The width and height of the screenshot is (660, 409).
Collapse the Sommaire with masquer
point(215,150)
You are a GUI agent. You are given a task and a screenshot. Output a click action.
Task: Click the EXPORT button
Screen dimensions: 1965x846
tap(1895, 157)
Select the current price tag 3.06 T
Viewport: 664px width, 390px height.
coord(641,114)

*****

* **About this task**
Each line containing "screenshot" belongs in the answer; pick these out of the material and copy them.

* **Reply**
The width and height of the screenshot is (660, 409).
You are a GUI agent. You are given a task and a screenshot. Output a click action.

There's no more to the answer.